EXERCISE GOAL:
Render the entries starting at the line containing "will (14, 68)." and ending at the line containing "click(1259, 150)" as a two-column CSV with the headers entry_text and entry_answer. Give one row per entry, putting each value in a single quoted field with its line breaks replaced by spaces.

** Start of RECORDS SHOWN **

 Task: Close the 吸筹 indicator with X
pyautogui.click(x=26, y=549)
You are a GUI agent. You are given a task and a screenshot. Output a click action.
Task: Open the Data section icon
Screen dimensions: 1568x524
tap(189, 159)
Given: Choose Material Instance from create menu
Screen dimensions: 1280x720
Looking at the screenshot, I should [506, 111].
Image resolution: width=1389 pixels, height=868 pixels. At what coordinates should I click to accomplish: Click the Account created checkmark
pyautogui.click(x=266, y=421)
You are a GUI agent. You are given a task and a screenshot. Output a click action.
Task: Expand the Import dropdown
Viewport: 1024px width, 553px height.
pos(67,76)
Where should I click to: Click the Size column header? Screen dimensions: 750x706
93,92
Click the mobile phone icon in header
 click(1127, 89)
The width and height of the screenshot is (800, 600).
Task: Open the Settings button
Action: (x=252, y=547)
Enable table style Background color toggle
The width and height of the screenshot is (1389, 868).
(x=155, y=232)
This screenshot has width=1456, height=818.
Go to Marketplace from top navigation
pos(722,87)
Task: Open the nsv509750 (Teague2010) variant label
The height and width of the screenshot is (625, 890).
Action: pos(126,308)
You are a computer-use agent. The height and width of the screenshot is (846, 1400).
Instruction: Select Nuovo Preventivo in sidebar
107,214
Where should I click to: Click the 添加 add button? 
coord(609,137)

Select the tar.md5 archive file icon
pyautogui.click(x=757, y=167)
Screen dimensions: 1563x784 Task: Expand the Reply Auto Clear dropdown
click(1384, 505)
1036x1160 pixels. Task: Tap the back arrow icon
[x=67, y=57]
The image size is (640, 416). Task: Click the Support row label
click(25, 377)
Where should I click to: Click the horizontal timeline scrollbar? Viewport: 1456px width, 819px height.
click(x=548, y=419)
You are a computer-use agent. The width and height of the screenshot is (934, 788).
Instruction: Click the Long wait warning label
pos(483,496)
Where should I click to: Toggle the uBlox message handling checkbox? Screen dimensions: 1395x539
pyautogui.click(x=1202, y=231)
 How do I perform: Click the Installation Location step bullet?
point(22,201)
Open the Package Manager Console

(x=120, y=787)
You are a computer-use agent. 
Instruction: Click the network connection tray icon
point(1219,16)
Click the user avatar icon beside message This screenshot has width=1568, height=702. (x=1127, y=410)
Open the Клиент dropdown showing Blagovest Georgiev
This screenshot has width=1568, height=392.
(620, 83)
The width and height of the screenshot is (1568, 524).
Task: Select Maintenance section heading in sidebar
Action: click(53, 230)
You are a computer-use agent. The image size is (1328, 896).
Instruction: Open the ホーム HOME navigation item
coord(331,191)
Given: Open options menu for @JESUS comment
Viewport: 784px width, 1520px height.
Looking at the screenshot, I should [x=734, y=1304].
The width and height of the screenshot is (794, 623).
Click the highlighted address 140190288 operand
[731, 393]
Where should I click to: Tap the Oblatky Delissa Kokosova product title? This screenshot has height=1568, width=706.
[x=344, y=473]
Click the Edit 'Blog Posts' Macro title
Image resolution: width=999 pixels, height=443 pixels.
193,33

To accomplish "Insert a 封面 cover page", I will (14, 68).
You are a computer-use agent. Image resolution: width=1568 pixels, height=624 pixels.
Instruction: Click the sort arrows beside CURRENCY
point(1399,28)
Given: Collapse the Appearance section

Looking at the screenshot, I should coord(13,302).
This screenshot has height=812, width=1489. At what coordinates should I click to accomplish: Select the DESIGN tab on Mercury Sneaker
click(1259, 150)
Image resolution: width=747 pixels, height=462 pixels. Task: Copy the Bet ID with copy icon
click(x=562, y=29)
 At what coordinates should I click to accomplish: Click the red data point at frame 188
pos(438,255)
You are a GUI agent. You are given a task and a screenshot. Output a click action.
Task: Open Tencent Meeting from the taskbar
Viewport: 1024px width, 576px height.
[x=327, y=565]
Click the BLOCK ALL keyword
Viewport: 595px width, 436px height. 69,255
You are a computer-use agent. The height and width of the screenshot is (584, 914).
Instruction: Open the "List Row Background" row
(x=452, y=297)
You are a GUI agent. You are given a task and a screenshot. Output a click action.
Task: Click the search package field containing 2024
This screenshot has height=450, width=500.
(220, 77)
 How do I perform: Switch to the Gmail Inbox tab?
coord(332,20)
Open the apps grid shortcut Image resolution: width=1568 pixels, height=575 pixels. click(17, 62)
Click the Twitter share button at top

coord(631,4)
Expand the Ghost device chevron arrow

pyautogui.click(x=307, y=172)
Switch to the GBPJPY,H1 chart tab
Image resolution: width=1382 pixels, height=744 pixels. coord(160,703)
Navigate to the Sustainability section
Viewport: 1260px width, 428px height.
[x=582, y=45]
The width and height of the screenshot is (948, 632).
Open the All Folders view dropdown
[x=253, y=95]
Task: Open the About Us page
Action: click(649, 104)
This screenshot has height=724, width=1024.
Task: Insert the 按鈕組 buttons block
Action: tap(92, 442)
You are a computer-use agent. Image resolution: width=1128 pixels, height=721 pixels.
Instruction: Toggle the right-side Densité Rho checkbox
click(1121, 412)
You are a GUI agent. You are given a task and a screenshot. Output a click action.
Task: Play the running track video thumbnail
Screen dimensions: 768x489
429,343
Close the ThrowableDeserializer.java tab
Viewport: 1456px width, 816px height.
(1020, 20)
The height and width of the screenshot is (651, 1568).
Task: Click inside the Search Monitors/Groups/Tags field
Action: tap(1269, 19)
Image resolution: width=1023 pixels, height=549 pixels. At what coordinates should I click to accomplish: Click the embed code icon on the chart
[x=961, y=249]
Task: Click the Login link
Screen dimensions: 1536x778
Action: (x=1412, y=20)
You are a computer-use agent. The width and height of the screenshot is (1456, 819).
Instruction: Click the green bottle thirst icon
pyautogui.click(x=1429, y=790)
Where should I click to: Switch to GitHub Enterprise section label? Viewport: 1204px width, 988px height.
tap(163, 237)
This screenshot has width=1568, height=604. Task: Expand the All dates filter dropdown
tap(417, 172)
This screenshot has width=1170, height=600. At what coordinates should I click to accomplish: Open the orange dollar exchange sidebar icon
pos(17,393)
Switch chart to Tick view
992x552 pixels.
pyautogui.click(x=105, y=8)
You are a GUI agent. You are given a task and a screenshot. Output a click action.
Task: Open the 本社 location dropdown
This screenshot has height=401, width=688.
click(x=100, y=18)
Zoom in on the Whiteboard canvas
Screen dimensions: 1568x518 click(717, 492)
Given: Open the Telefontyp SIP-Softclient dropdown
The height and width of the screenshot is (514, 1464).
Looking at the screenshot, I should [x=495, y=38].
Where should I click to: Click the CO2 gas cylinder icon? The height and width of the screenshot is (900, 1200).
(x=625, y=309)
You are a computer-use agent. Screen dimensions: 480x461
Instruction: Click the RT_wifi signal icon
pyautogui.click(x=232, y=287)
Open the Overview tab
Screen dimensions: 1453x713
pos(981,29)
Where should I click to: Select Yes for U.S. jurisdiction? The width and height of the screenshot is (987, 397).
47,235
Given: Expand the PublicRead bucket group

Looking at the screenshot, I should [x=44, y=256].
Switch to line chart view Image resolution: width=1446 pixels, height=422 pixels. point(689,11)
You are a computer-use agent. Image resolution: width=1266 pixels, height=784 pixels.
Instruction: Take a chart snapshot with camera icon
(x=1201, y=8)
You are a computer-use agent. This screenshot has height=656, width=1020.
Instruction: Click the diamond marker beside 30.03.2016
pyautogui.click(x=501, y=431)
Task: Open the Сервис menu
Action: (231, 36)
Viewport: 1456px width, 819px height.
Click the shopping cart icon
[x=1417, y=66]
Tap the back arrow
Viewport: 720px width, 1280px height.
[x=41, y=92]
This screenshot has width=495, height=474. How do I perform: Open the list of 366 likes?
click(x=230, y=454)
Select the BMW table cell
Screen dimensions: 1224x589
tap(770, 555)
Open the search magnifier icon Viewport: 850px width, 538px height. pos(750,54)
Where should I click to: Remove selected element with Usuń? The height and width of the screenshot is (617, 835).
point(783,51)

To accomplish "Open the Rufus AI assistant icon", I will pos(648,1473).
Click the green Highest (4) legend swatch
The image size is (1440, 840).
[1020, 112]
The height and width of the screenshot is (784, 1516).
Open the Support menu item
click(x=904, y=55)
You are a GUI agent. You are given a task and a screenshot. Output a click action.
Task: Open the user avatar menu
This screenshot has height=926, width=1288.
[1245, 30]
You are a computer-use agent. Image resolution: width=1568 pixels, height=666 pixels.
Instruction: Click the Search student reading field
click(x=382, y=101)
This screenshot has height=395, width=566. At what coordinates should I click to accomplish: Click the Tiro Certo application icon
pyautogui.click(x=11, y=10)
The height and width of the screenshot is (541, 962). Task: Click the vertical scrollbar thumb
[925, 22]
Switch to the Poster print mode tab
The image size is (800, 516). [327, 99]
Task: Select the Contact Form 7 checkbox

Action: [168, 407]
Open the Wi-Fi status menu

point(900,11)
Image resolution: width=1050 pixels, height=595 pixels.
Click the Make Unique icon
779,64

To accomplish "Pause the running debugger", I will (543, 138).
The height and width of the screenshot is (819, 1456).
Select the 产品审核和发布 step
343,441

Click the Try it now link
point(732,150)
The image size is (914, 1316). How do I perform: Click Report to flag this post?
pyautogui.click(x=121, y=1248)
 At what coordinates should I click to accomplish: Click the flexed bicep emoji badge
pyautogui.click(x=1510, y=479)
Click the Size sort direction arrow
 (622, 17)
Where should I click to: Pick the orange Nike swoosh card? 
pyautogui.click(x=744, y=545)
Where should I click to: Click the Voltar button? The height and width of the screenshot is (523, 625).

** End of RECORDS SHOWN **

SOLUTION FOR THIS PROBLEM:
entry_text,entry_answer
"To accomplish ""Insert a 封面 cover page"",","I will (14, 68)."
"You are a computer-use agent. Image resolution: width=1568 pixels, height=624 pixels. Instruction: Click the sort arrows beside CURRENCY","point(1399,28)"
"Given: Collapse the Appearance section","Looking at the screenshot, I should coord(13,302)."
"This screenshot has height=812, width=1489. At what coordinates should I click to accomplish: Select the DESIGN tab on Mercury Sneaker","click(1259, 150)"